Но Юнкеру не легко заткнуть рот. Он продолжает изливать свою злобу. Окружающие молчат. А он разглагольствует о войне с большевизмом, с красной чумой. Говорит с проклятых богом евреях, повинных во всех земных бедствиях. У парикмахера совсем жалкий вид. Наконец Юнкер побрит и, приосанившись, как подобает представителю расы господ, выходит из парикмахерской.
Мартин в восторге от всего того, что ему довелось услышать в парикмахерской, и слово в слово пересказывает это матери.
Ему все больше и больше нравится торговец, который высказал все, что на уме у остальных. Но потом другие впечатления вытесняют стычку в парикмахерской.
Лаус так и не нашел работы, и мало-помалу они с Гудрун свыклись с мыслью, что ему придется ехать на работу в Германию. Они утешались тем, что ему будет там не хуже, чем другим.
Отчасти Лауса толкнула на этот шаг его теща, которая заявила, что думала, раз он берет Гудрун в жены, то будет о ней заботиться. И отчего, мол, он воображает себя слишком важным барином для работы в Германии, коли родной отец Гудрун не считает зазорным там работать? Чем кормиться милостью семьи, лучше бы Лаус вел себя, как подобает мужчине. Ничего не скажешь, теща Лауса умела внести ясность в любой вопрос. Но и Якоб не уступал ей в этом.
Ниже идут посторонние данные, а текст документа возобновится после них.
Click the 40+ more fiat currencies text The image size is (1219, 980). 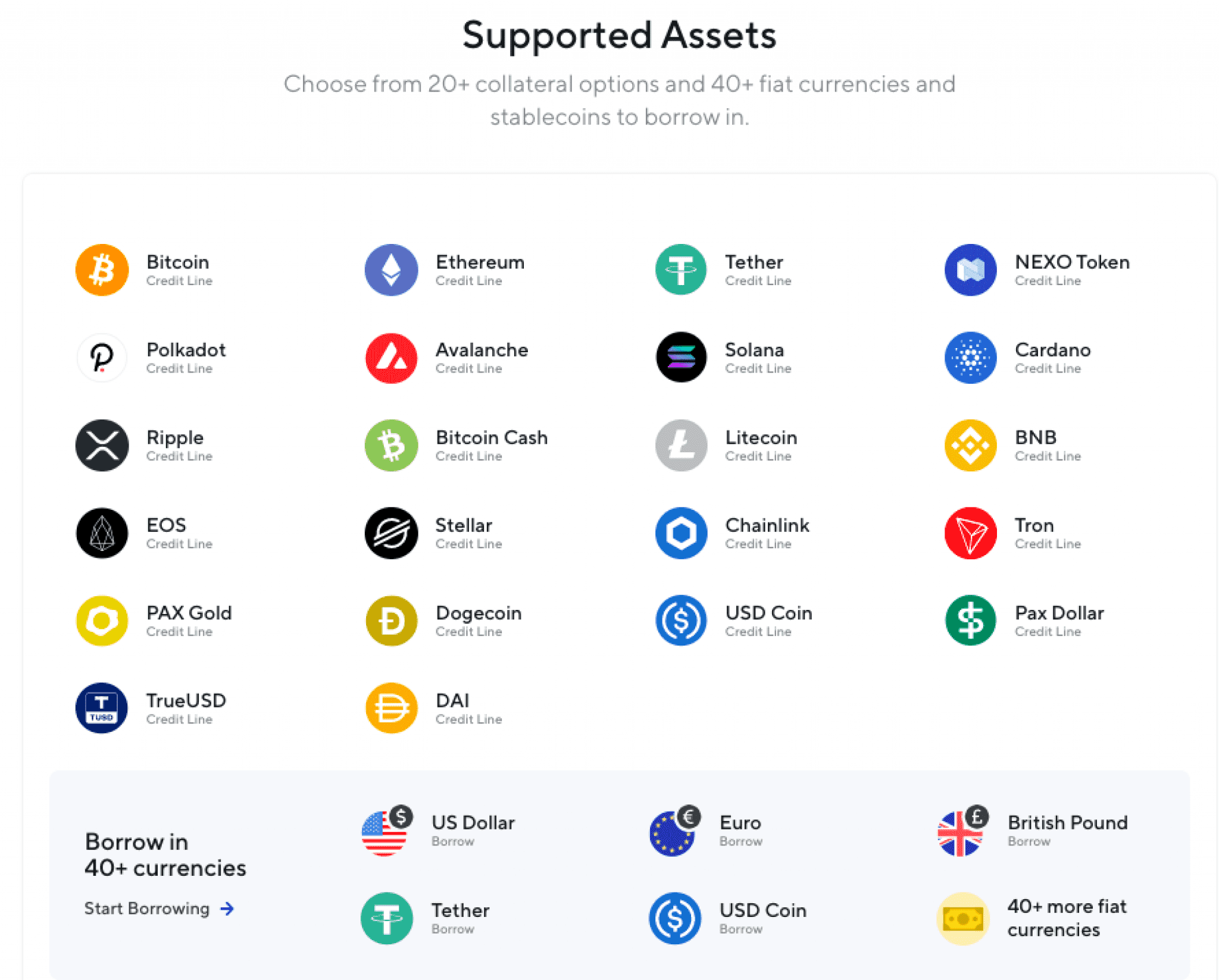click(1067, 918)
– Каждый рабочий, который едет в Германию, поставляет нового солдата в армию фашистов, – заявил Якоб сыну. – Ты разве не понимаешь, что помогаешь этим скотам выиграть войну?
– Но если я не пойду на эту работу, мы с голоду умрем, – оправдывался Лаус, не зная, кого ему слушать.
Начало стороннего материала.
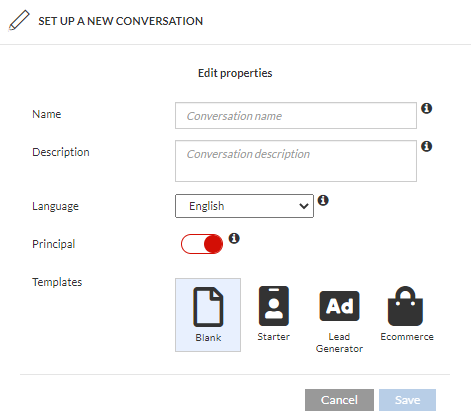Select the Ecommerce shopping bag icon
Screen dimensions: 471x420
coord(405,306)
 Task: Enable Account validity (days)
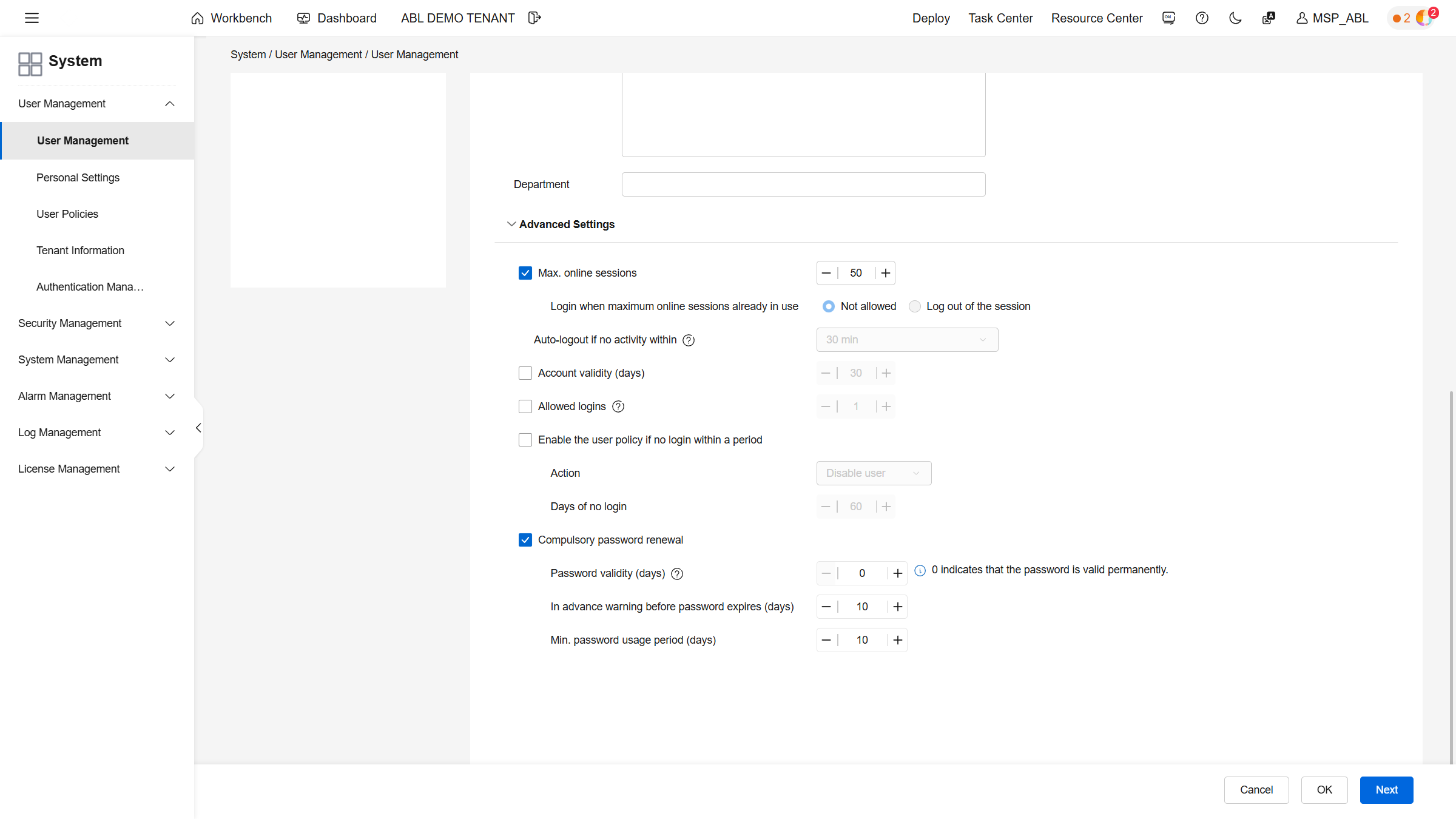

– Какое нам дело до всей этой войны и политики, – сказала Гудрун. – Нам и без них горя хватает. Каждый заботится о своей семье, и никто не вправе нас этим попрекать. – И она ушла сердитая и обиженная. Легко ли им с Лаусом расставаться! Об этом небось никто не думает.
Карен ночи напролет не спала и все ломала голову, как быть. Иногда она плакала – причин было довольно.
Она помогла молодым сложить вещи Лауса, нажарила в дорогу котлет – путь предстоял долгий, купила сыну новую рубаху и носки.
– Ох, господи, как нам всем не хватает света на улицах, покоя и мира, – с грустью сказала Карен.
И Лаус уехал. Якоб не простился с сыном – они так и не помирились.
Когда кто-нибудь называл в его присутствии имя Лауса, Якоб сердился и мрачнел. Его угнетала мысль, что сын пошел работать на немцев.